Hanson quoted New Testament scholar Mark Powell, who suggests that there is "not one place in any of the four Gospels where Jesus asked anyone, 'say, can I come and live in your heart?' Rather Jesus is constantly beckoning people to come, die, and follow him.

"The Christian life is not about taking a little bit of microscopic Jesus with us where we want him to go; the Christian life is being raised into Christ in the body that bears Christ's name, so Christ may take us where Christ wants us to go in God's mission for the sake of the world," Hanson said. "Therefore, perhaps the most pressing question to ask ourselves and one another today is this: What Gospel are we proclaiming?"

Diversity and unity

In the ecumenical movement, Hanson said, "we must continue to deepen our understanding of and the applications of the concept of differentiated consensus, which enabled us as Lutherans and Roman Catholics to sign the joint declaration on the Doctrine of Justification.

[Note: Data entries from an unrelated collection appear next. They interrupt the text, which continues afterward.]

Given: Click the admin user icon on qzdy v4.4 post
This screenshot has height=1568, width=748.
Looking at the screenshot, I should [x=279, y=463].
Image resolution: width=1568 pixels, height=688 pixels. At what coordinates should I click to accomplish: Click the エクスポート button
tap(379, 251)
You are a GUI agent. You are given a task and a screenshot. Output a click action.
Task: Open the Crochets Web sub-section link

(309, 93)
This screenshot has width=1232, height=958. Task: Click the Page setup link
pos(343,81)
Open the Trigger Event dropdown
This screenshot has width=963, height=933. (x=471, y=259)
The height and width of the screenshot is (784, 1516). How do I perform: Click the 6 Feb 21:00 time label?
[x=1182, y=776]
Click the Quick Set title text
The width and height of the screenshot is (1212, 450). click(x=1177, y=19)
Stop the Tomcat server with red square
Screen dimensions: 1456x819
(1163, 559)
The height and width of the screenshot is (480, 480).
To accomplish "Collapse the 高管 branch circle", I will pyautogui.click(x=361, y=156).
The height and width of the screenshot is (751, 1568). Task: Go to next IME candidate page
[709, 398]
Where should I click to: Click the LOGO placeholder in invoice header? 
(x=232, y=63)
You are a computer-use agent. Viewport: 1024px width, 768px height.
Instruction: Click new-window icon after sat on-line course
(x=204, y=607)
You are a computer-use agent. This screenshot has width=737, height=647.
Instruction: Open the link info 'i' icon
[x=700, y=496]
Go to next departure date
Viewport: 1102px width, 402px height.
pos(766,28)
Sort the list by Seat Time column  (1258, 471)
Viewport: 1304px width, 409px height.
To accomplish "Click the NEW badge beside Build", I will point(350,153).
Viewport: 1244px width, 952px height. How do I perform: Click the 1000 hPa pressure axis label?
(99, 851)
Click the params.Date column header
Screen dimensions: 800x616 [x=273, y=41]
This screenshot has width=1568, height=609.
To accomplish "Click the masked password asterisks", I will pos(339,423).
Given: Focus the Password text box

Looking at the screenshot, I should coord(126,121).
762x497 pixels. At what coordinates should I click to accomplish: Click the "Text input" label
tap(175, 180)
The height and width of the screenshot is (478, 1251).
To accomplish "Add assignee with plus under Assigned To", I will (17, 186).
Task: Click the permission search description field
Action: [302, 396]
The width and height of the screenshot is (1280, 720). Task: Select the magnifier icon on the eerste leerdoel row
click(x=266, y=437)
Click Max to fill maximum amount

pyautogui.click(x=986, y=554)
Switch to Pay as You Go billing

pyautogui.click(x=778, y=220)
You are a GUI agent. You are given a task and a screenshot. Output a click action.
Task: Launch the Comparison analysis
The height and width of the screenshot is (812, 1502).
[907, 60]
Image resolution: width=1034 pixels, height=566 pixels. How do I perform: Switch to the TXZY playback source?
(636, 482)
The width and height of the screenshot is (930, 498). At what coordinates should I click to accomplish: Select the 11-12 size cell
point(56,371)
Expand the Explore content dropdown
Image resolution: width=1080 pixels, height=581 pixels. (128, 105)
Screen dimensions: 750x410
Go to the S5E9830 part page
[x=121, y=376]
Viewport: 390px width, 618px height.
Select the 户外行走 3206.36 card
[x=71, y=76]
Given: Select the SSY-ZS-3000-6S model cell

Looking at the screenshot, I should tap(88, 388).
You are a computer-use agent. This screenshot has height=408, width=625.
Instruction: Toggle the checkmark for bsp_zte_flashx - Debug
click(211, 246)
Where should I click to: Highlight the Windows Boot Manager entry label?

"Differentiated consensus acknowledges that the truth of the Gospel is both profound and complex at the same time. So in differentiated consensus, two churches, through a process of dialogue over historically controverted theological issues, come to some agreement that allows each to recognize the Gospel in the teaching of the other-- even though there may not be total agreement in the way a certain teaching is expressed."

He summarized it as recognizing that the unity of the church is a unity within diversity and not a simple form of uniformity. The differences that remain need not be church dividing nor cause for condemnations. In fact, they may be seen as complementary and enriching to the church.

The concept "got us through sticky waters on episcopacy that allowed us to embrace full communion as the Episcopal Church and the Evangelical Lutheran Church in America," Hanson said.

"[Roman Catholic] Cardinal Walter Kasper reminds us that without a grassroots ecumenism, without people of faith, without the need of full communion agreements, people of faith in local communities coming together in prayer, to read the scriptures together, to engage together in acts of mercy in the struggle for justice, the ecumenical movement will have a difficult time being sustained," he said.

The Huntington Lectures honor William Reed Huntington, rector of Grace Episcopal Church, Manhattan, and author of the Chicago-Lambeth Quadrilateral of 1888. The Quadrilateral is the document upon which all ecumenical dialogue between the Episcopal Church and other Christian churches has been based.